Work item >>
Leaving out the pictures, print exactly the lines from the one holding "Where should I click to: Download" to the last line of the entries below, both included, and nothing more.

Collected data entries:
=== Begin Enclosure ===

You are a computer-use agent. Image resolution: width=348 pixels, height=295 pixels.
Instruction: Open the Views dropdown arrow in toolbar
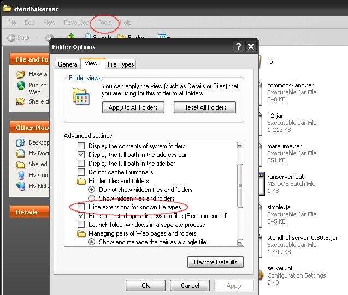[x=169, y=38]
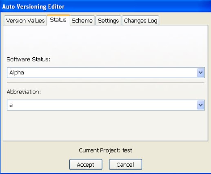Expand the Abbreviation dropdown arrow
211x174 pixels.
pyautogui.click(x=201, y=105)
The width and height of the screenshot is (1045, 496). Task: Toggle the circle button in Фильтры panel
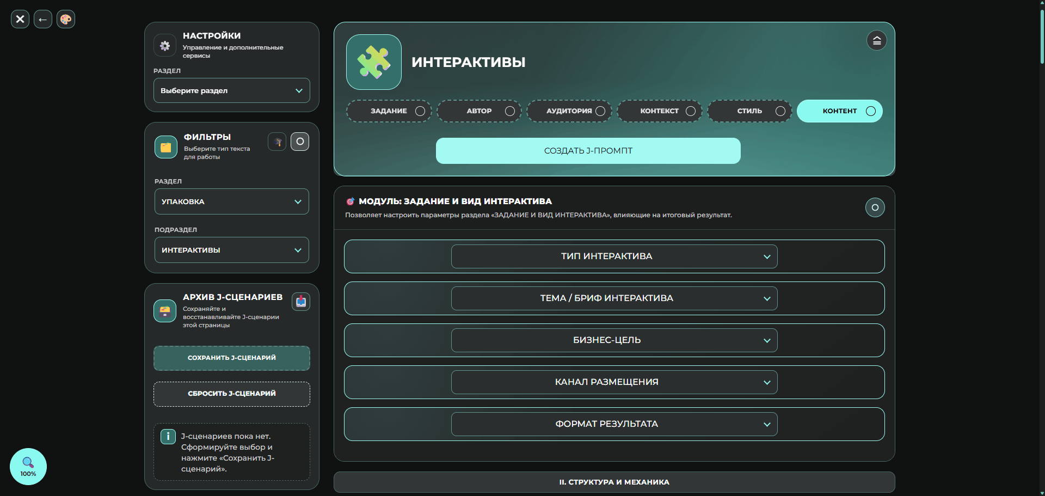pos(300,142)
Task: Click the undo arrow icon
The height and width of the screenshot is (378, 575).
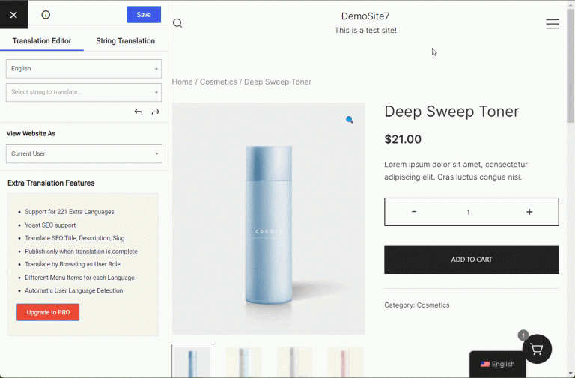Action: [139, 112]
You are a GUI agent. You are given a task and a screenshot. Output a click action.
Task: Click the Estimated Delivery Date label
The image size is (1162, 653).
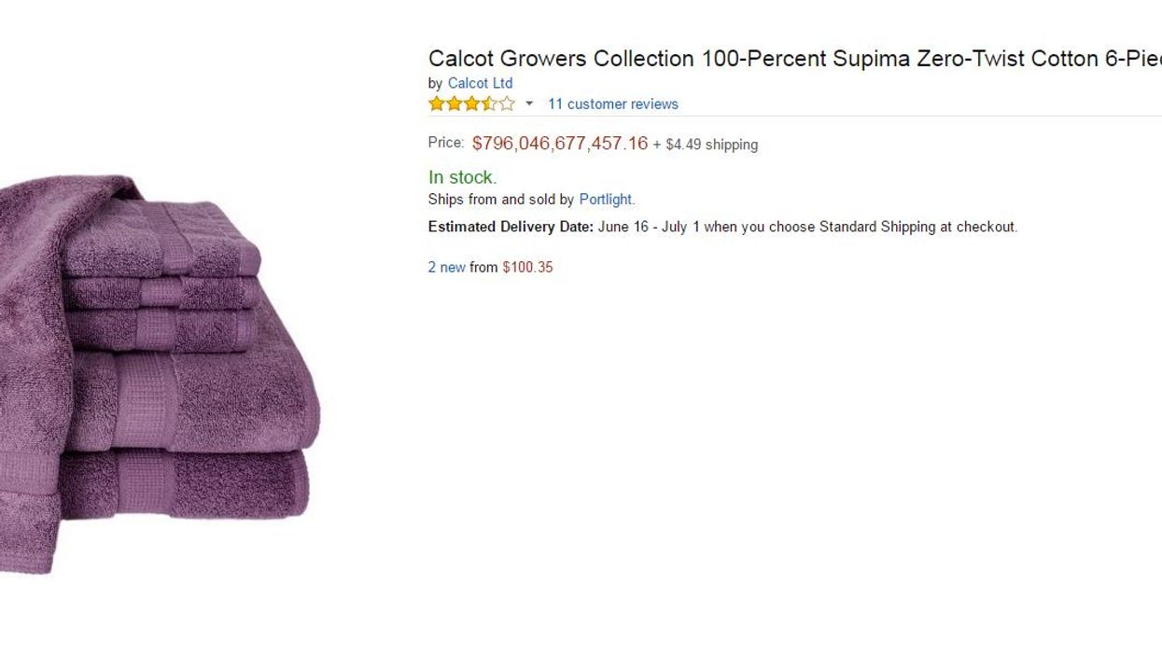click(511, 227)
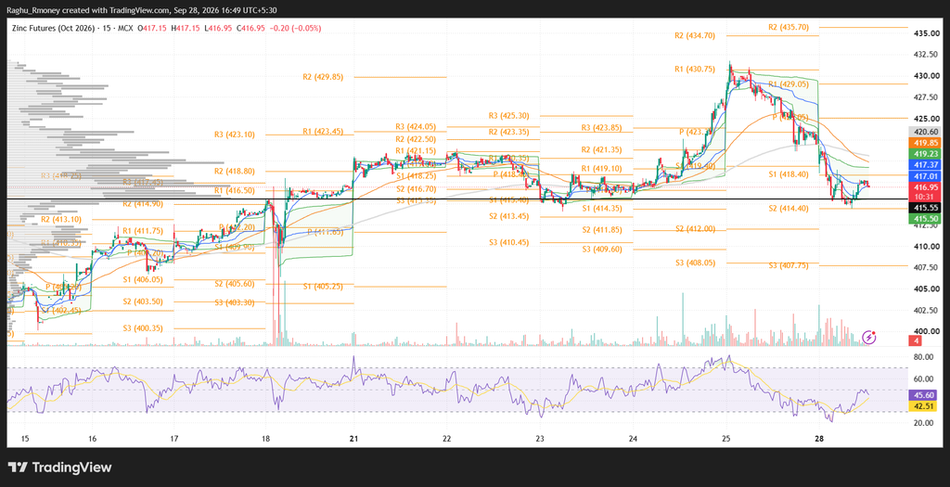
Task: Click the purple lightning bolt icon
Action: pyautogui.click(x=869, y=337)
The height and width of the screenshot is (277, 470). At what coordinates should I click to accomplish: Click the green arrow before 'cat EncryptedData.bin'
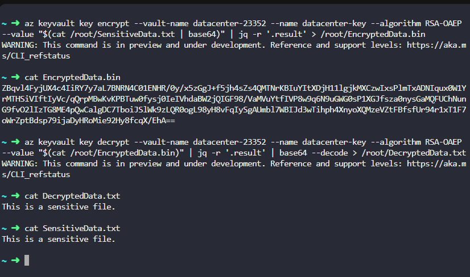pyautogui.click(x=15, y=77)
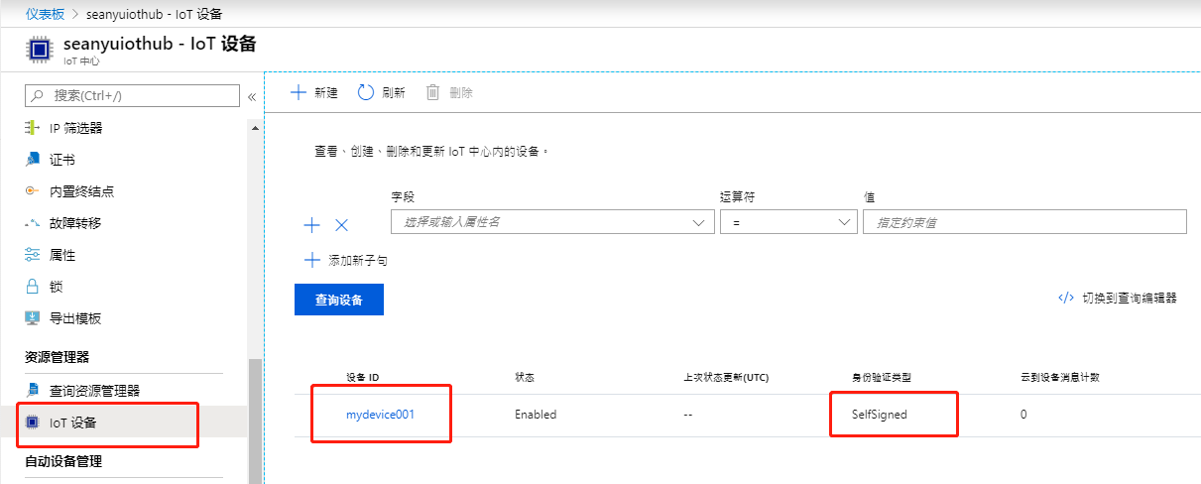The image size is (1201, 484).
Task: Type in the 值 constraint value field
Action: point(1023,222)
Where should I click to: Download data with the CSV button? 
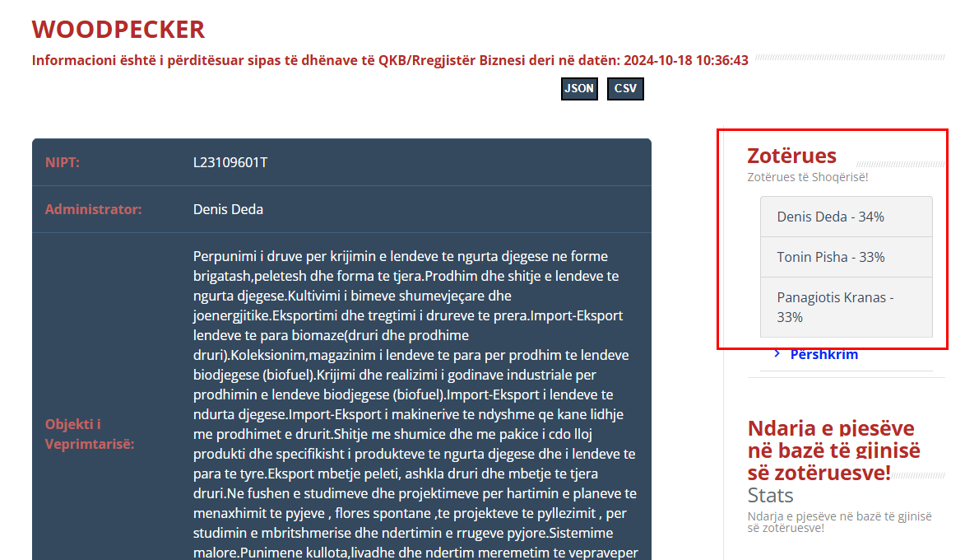coord(625,89)
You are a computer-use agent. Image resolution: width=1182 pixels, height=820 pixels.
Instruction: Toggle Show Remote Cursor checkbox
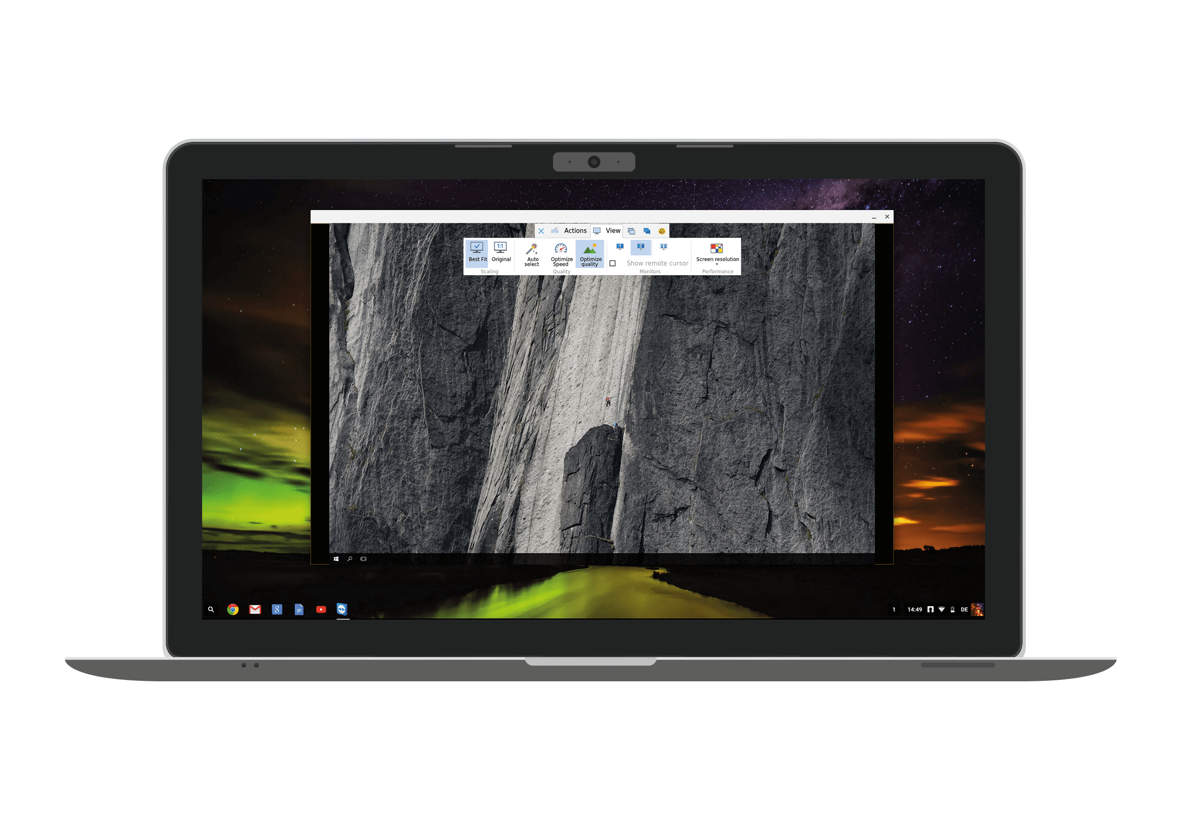click(x=611, y=263)
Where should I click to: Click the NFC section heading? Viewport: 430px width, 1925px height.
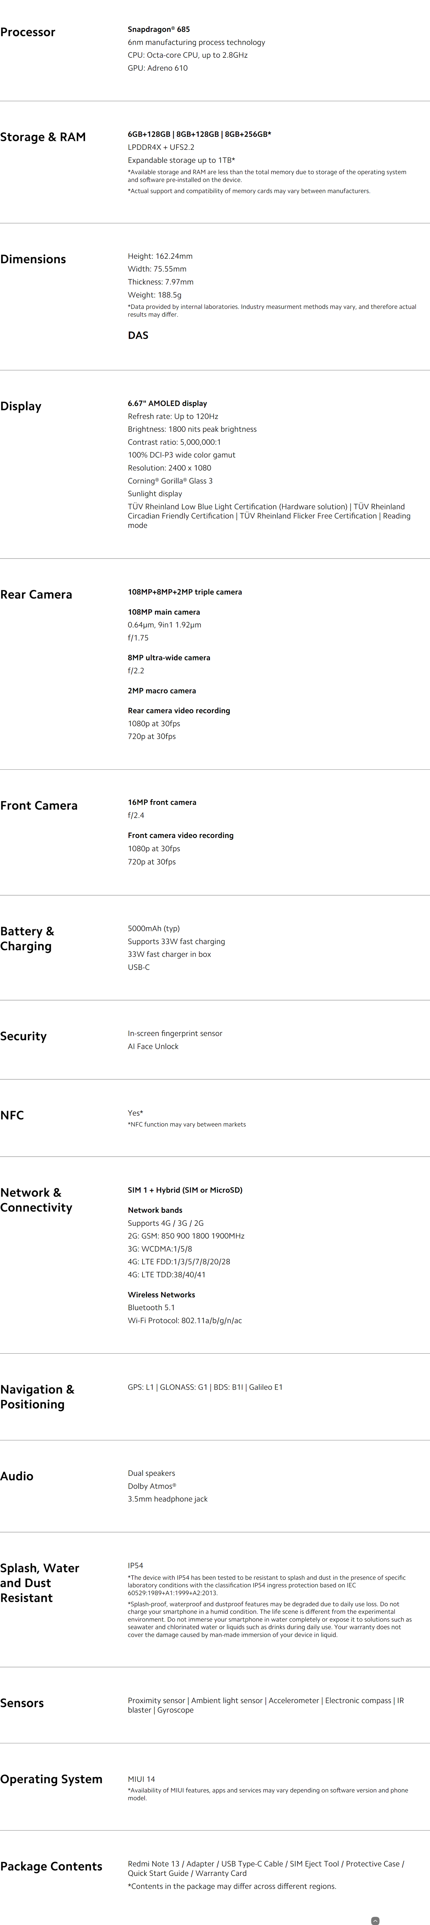[12, 1115]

=== End Enclosure ===

Completed task >>
Where should I click to: Download data with the CSV button? 
coord(625,89)
You are a computer-use agent. Image resolution: width=1182 pixels, height=820 pixels.
Instruction: Toggle Show Remote Cursor checkbox
click(x=611, y=263)
Where should I click to: Click the NFC section heading? Viewport: 430px width, 1925px height.
[12, 1115]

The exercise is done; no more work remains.